[begin Excerpt]

If maybe_same_pte() were more robust (as in the pte_same_as_swp() patch),
this patch here becomes an optimization rather than a correctness patch:
without this patch here, pte_same_as_swp() will perform an unnecessary 
transformation (masking out _PAGE_SWP_SOFT_DIRTY) from every one of the
millions of ptes it has to examine, on configs where it couldn't be set.
Or perhaps the processor gets that all nicely lined up without any actual
delay, I don't know.

I've already agreed that the way SOFT_DIRTY is currently config'ed is
too confusing; but until that's improved, I strongly recommend that you
follow the same way of handling this as x86_64 and s390 are doing - going
off and doing it differently is liable to lead to error, as we have seen.

So I recommend using the patch below too, whether or not you care for
the optimization.

Hugh

> 
> >
> > Signed-off-by: Hugh Dickins <hughd@google.com>
> > ---
> >
> >  arch/powerpc/include/asm/book3s/64/hash.h    |    5 +++++
> >  arch/powerpc/include/asm/book3s/64/pgtable.h |    9 ++++++---
> >  2 files changed, 11 insertions(+), 3 deletions(-)

[end Excerpt]
[begin Data rows]

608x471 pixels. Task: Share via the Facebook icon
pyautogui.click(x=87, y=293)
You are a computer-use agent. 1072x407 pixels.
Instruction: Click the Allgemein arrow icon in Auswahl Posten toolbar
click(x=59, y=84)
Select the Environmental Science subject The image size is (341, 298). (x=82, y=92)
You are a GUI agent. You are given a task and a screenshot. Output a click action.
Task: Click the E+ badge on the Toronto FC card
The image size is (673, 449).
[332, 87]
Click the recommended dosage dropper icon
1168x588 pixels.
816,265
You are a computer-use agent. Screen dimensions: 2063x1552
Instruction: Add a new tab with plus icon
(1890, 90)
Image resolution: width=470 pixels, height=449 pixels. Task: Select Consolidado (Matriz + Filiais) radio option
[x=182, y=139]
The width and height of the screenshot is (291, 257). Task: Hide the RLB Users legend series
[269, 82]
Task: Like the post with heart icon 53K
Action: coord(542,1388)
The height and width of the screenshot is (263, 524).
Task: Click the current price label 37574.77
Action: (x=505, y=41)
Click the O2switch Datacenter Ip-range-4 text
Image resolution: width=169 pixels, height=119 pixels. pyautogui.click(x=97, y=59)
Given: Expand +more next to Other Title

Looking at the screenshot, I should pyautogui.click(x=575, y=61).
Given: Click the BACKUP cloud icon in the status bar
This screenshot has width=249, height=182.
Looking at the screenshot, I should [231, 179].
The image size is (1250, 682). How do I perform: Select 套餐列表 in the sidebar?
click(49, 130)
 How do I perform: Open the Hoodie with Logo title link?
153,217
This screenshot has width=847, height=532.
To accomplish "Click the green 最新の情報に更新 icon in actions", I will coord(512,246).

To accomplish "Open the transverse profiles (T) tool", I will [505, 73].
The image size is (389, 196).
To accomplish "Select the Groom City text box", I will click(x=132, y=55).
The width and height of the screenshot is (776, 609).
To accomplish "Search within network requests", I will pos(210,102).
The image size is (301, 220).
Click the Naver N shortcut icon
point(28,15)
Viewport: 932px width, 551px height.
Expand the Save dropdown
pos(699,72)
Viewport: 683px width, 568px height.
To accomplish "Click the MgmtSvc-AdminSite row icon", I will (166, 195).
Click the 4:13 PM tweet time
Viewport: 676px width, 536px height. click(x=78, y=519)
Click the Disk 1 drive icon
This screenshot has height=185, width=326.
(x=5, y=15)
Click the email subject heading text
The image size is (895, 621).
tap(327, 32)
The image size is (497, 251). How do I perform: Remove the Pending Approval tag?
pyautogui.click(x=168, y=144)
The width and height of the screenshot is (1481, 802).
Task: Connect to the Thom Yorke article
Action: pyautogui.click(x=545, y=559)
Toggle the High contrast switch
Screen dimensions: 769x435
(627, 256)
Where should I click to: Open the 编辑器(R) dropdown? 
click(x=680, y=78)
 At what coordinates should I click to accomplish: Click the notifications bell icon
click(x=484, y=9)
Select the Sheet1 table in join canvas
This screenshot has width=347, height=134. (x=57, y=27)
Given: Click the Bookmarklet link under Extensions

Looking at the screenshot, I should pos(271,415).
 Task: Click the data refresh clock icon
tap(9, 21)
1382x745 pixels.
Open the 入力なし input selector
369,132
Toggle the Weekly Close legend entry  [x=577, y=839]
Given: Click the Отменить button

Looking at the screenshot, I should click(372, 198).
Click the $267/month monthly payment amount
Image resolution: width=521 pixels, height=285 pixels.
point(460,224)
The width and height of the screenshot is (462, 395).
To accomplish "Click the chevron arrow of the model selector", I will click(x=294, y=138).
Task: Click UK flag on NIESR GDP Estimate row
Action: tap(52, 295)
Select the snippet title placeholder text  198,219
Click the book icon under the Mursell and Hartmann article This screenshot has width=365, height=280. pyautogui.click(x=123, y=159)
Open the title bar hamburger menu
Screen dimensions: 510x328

[end Data rows]

> _Exercise task_
Rewrite the stretch of the patch discussion from "Or perhaps the" through "we have seen.", replacing "processor" with "CPU". None of the entries are needed here.

> _Output_
Or perhaps the CPU gets that all nicely lined up without any actual
delay, I don't know.

I've already agreed that the way SOFT_DIRTY is currently config'ed is
too confusing; but until that's improved, I strongly recommend that you
follow the same way of handling this as x86_64 and s390 are doing - going
off and doing it differently is liable to lead to error, as we have seen.